• [TEXTE PRÉSENTÉ]:
►

2009-12-25 - Edito : Que devons-nous faire ?
Noël ! Aucune naissance dans l'histoire n'a été aussi longuement préparée et attendue.
Aussi quand l'événement se produit, la tendance spontanée est de laisser tomber dans l'oubli les longs siècles de préparation et de se désintéresser des étapes qui les ont jalonnés. Quand la fleur a donné son fruit, pourquoi se soucier encore de la terre où elle a puisé sa croissance ? Pourtant, l'histoire sainte forme un tout !
Abraham, Moïse, David, les Prophètes font partie de la lignée qui a engendré le Christ. Ils sont comme autant de marches qui permettent d'arriver jusqu'à Jésus, à la manière des escaliers qui ouvrent sur l'étage supérieur. Jésus Lui-même dit dans l'Evangile : "Abraham a vu mon jour et il s'est réjoui." Saint Irénée expliquera plus tard que Dieu prenait le temps d'apprivoiser l'humanité. Aujourd'hui encore, nous avons besoin de nous laisser apprivoiser par Dieu.. tellement son message nous prend à contrepied !
Aussi peut-être est-il bon de s'arrêter un instant à l'ultime marche qui reste à gravir : Jean-Baptiste. Il est omniprésent dans la liturgie qui précède Noël. Les Evangiles nous rapportent que ses contemporains se pressent en foule sur les rives du Jourdain pour recevoir de ses mains le baptême de conversion. Ils n'hésitent pas à lui poser la question la plus dangereuse qui soit : "Que devons-nous faire ?"
La réponse arrive : concise, sobre, directe, limpide, digne d'un homme habitué au silence et à la solitude du désert. A tous, il donne la même consigne : "Contentez-vous de ce que vous avez". Sus au superflu ! Que l'on soit militaire, percepteur, simple particulier, il s'agit de résister à cette pente inscrite dans la nature humaine qui pousse à accumuler des biens ! Sinon, vous serez avalé, digéré par votre avoir ! En un temps record, vous deviendrez prisonnier du "trop" que vous aurez engrangé !

◄

• [DONNÉES FOURNIES]:

►

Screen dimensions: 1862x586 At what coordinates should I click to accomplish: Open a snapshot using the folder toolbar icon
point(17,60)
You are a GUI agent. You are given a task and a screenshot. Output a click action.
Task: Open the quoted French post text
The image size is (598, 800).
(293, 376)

◄
►

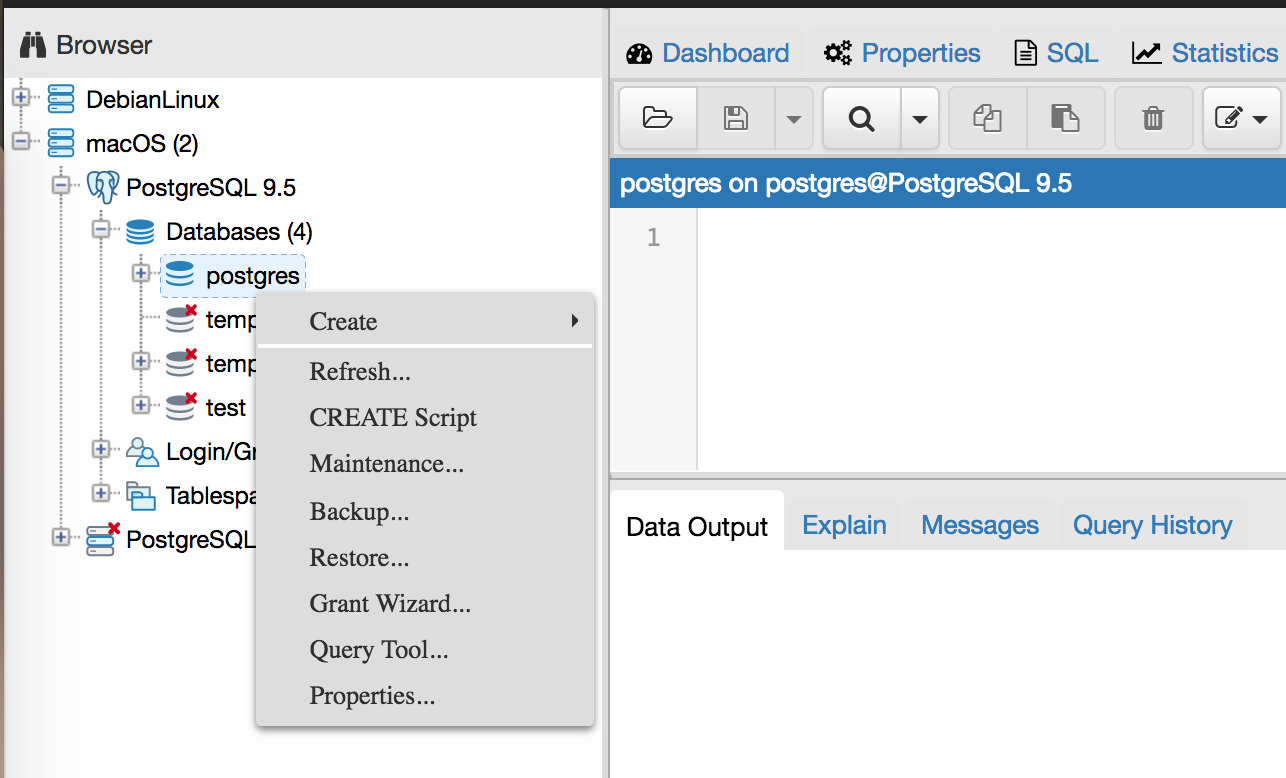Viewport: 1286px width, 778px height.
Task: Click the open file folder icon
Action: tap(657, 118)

◄
►

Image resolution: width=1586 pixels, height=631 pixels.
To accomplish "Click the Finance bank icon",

◄

• [CONSIGNES]:
a) D'après l'éditorial de Noël, où les contemporains de Jean-Baptiste se rendent-ils en foule pour recevoir le baptême de conversion ?
b) Transcrivez le passage de l'éditorial de Noël situé entre « Noël ! Aucune » et « forme un tout ! », ces deux bornes comprises.
c) Rédigez la suite de l'éditorial de Noël, en reprenant juste après sa dernière phrase.

• [RÉPONSES]:
a) Sur les rives du Jourdain.

b)
Noël ! Aucune naissance dans l'histoire n'a été aussi longuement préparée et attendue.
Aussi quand l'événement se produit, la tendance spontanée est de laisser tomber dans l'oubli les longs siècles de préparation et de se désintéresser des étapes qui les ont jalonnés. Quand la fleur a donné son fruit, pourquoi se soucier encore de la terre où elle a puisé sa croissance ? Pourtant, l'histoire sainte forme un tout !

c)
On entend l'objection : "'Il faut bien quand même un minimum pour vivre !" Oui, sans doute, mais le champ des besoins s'élargit à un rythme qui va s'accélérant. Car le désir obéit à une loi étrange : il augmente au fur et à mesure qu'il est satisfait. De lui-même, il exige toujours plus, toujours mieux et toujours plus vite ! l'exemple le plus insolent que nous offre notre époque est celui du spéculateur qui court sans fin après les profits les plus faramineux, dans une recherche qui n'a plus rien de rationnel. Gardons-nous de penser que ce risque ne nous touche pas, nous qui sommes "raisonnables" ! Tous, nous sommes comme aimantés par le "toujours plus" ! Il n'est donc pas difficile de transposer l'époque de Jean-Baptiste à la nôtre. Chacun estime que le superflu dont il jouit fait partie de son strict nécessaire ! Et le nécessaire élargit un peu plus chaque jour son territoire en revendiquant ses droits. Du reste, si ce n'est pas nous qui exigeons, ce seront "les autres" ! Alors, dans cette course folle, il vaut mieux être en tête du peloton !
Vivant dans les pays nantis, nous disposons d'un "standing" qui est sans égal avec la majorité des pays d'Asie, d'Afrique ou d'Amérique latine. La simple justice appelle un rééquilibrage entre tous les êtres humains qui vivent sur la planète. Certes, ce rééquilibrage est déjà à poursuivre à l'intérieur des pays d'abondance, car nous voyons bien que les niveaux de vie sont chez nous aussi disproportionnés. Mais quand la comparaison s'établit avec les pays dits en voie de développement, alors nous restons bouché bée tellement le fossé est profond et semble-t-il - ce qui est plus grave - continue de se creuser.
Benoît XVI a donc bien raison de rappeler l'urgence d'une conversion à l'échelon mondial : "Un véritable changement de mentalité est nécessaire qui nous amène à adopter de nouveaux styles de vie dans lesquels les éléments qui déterminent les choix de consommation, d'épargne, d'investissement... soient la communion avec les autres hommes pour une croissance commune." (Caritas in veritate, n. 51). Il ne s'agit pas, en effet, de récuser toute croissance, "car l'idée d'un monde sans développement traduit une défiance à l'égard de l'homme et de Dieu." (ibid. n. 14) Mais, "pour fonctionner correctement, l'économie a besoin de l'éthique ; non pas d'une éthique quelconque, mais d'une éthique amie de la personne." (ibid. n. 45)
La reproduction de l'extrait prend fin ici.